瓊花上前一步,吼道:“不夠!我要讓所有人都知道,他是不折不扣的禽獸!我要他明白,他錯得多離譜!”
沈舒悅輕笑,搖著頭說:“你太天真了。就算你殺了他,他也不會認爲自己做錯了。”
瓊花反詰:“在他眼裡,那些小女孩壓根不是人?午夜夢迴,他不會有罪惡感?”
沈舒悅搖搖頭,冷酷地回答:“在郭大東眼中,她們只是供‘英雄’褻玩的玩意兒。郭大東甚至覺得,她們應該覺得榮幸。”
瓊花瞪大眼睛,彷彿在控訴沈舒悅的無情。
沈舒悅背過身,慢條斯理地穿上衣服,吩咐下人把溫水送進來。他淨了手,漱了口,慢慢喝下一杯淡鹽水。

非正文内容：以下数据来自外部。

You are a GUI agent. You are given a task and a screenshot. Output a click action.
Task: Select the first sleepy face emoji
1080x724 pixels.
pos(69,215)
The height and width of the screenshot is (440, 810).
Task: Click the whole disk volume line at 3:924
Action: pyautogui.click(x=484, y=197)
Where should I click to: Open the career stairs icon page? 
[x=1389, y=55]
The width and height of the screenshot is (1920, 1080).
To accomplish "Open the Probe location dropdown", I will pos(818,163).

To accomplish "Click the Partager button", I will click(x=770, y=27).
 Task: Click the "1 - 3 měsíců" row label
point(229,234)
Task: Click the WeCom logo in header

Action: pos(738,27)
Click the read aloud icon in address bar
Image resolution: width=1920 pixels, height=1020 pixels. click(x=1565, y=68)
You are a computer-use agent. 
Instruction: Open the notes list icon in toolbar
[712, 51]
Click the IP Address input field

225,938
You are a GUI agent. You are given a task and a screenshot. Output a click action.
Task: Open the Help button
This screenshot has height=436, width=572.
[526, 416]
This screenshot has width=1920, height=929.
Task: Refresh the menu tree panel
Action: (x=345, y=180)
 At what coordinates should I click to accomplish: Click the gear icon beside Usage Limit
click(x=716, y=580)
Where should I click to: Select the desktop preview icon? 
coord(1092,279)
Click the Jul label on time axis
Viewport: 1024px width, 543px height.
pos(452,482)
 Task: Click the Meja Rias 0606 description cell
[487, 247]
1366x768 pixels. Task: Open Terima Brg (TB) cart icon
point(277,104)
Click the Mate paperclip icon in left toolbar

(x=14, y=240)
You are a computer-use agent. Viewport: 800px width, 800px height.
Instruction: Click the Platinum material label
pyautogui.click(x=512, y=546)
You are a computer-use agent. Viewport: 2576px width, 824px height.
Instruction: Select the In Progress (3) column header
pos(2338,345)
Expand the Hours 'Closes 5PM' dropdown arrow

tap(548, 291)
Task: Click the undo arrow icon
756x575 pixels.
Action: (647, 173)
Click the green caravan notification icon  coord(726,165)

瓊花像木樁子一樣杵在屋子中央。許久,她生氣地說:“你到底想讓我怎麼樣?!你明明知道,我不可能在三天之內查出郭大東的馴馬秘訣。”她頓了頓,驚問,“你想讓我發現郭大東的真面目?你想看我難受,嘲笑我有眼無珠?!”
“我並不是神仙。”沈舒悅搖頭嘆息,“我不可能在事前就知道,你竟然傾慕郭大東那樣的人。”
“不!我從來沒有傾慕他!”瓊花握緊拳頭。她不願意承認,郭大東曾經是她心目中的大英雄。
相比瓊花的激動,沈舒悅異常平靜。他不疾不徐地說:“我在昨天就說過,‘瑕不掩瑜’是一個很微妙的詞。郭大東確實保衛了邊疆。在皇上對蒙古騎兵束手無策的時候,他帶領手下重挫對方的銳氣,保護了邊疆的百姓。”
“你們早就知道他的禽獸行徑?你們一直在縱容他?!”瓊花簡直不敢相信自己的耳朵。
沈舒悅彷彿壓根沒有感受到瓊花的憤怒。他的面色沉靜如水,眼神波瀾不驚,彷彿閒話家常一般反問:“對皇上而言,是幾個小女孩的性命重要,還是邊關上萬名百姓的安危重要?”
瓊花質問:“你們的血,是不是冷的?!”
沈舒悅反問:“你是皇上,你如何抉擇?”
瓊花無言以對,突然開始憎恨“瑕不掩瑜”這四個字。一直以來,她敬佩那些武功卓絕的大俠,對他們的小缺點,她選擇一笑而過,總覺得那些小事無關痛癢,畢竟誰沒有缺點呢!某種意義上,郭大東只是把那些“小瑕疵”放大至極限罷了。甚至於,在世人眼中,用那些女孩的性命換取邊疆的和平,她們死得其所,郭大東的行爲無可厚非。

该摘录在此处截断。